Restate the data word for word and leave the images out.

╔══

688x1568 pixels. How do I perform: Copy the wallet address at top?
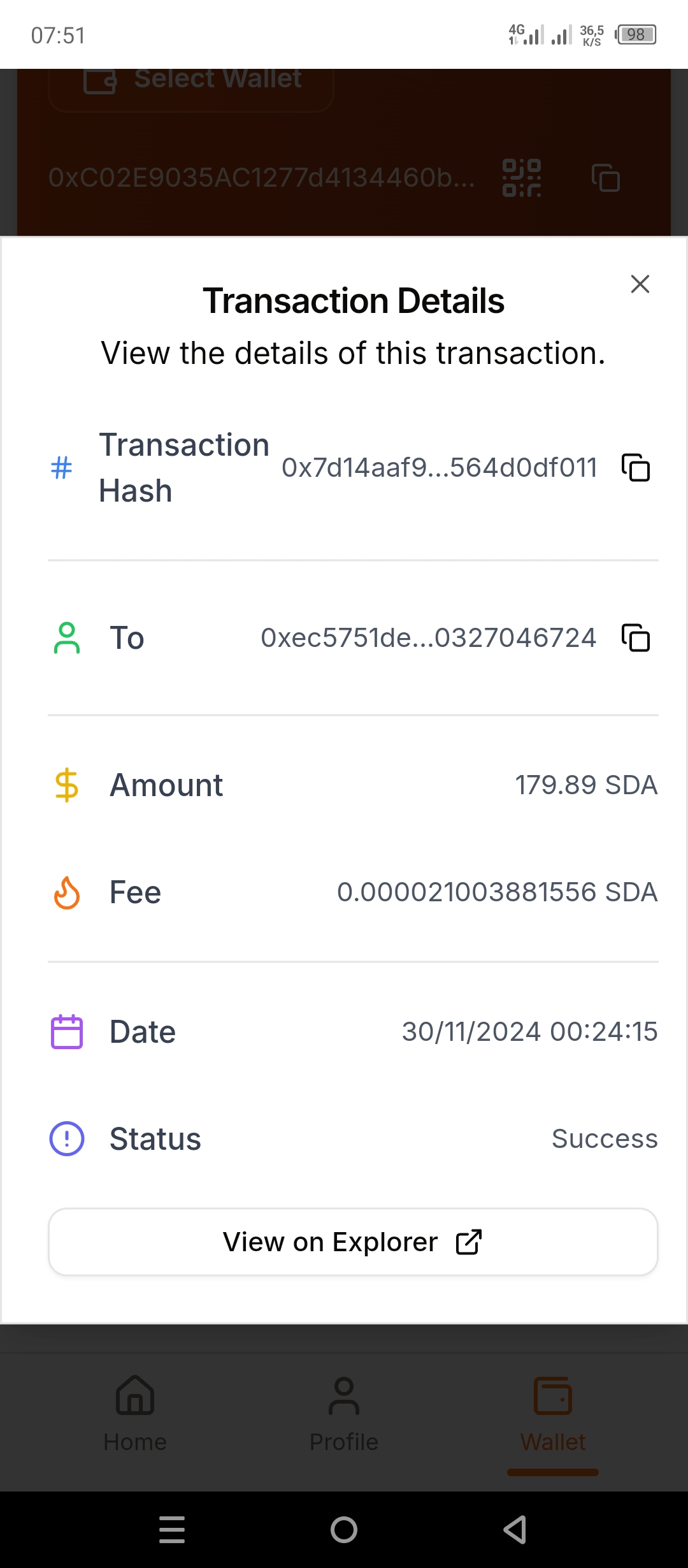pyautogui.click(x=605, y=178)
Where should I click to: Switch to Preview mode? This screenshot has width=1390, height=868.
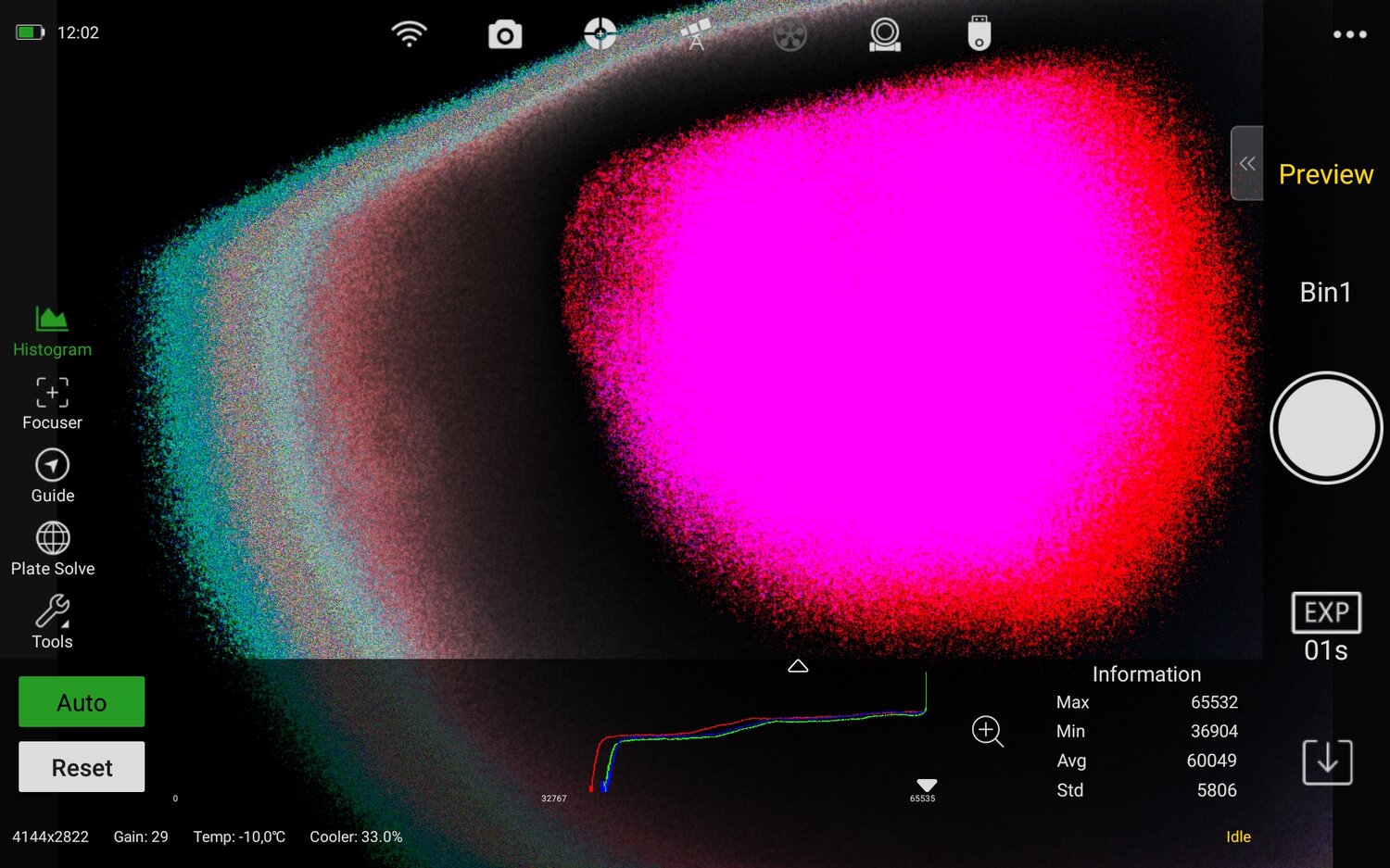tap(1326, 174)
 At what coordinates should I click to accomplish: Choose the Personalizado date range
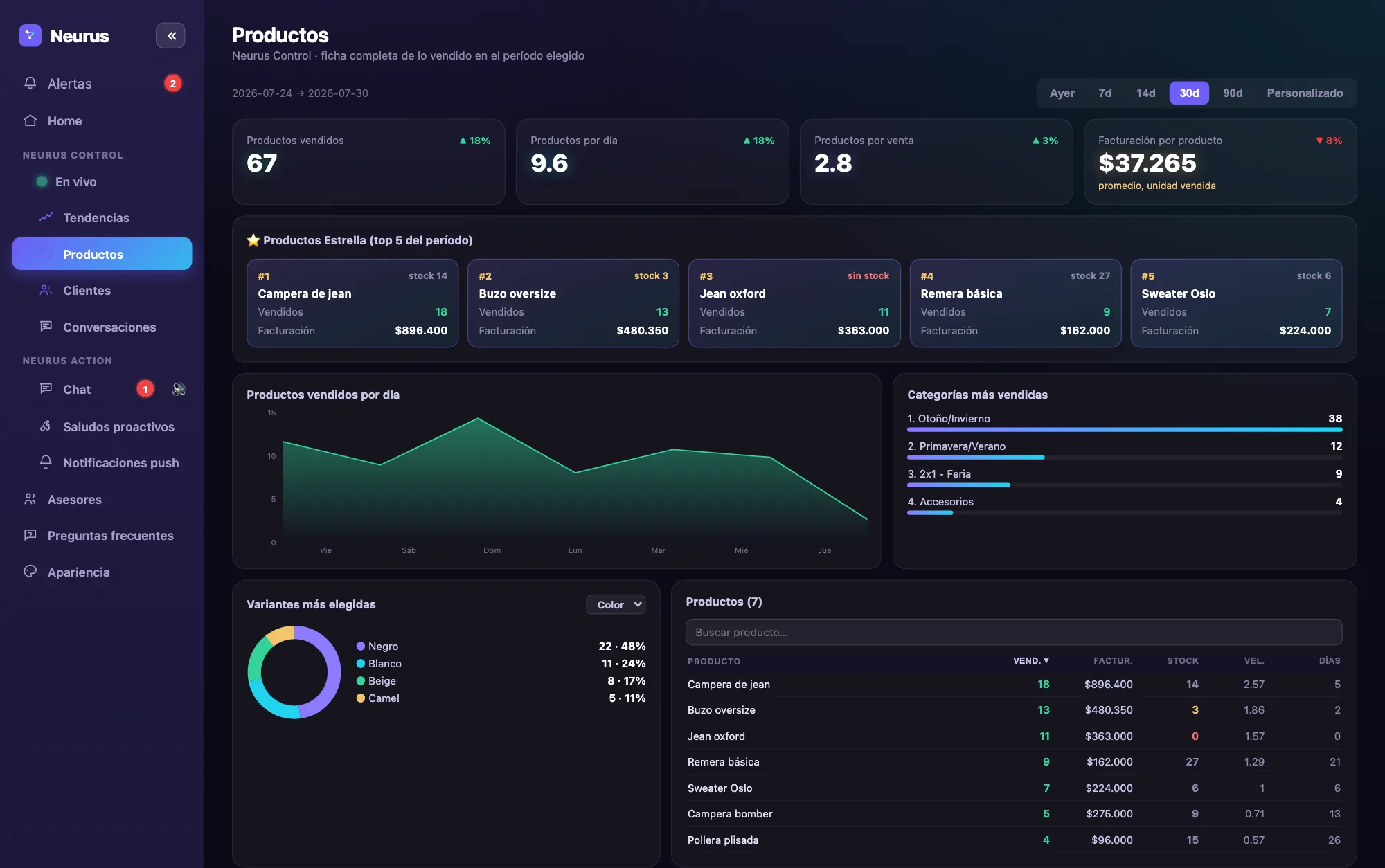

╚══

_RESULT OF THIS EXERCISE_:
688x1568 pixels. How do I perform: Copy the wallet address at top?
pyautogui.click(x=605, y=178)
Where should I click to: Switch to Preview mode? This screenshot has width=1390, height=868.
tap(1326, 174)
 At what coordinates should I click to accomplish: Choose the Personalizado date range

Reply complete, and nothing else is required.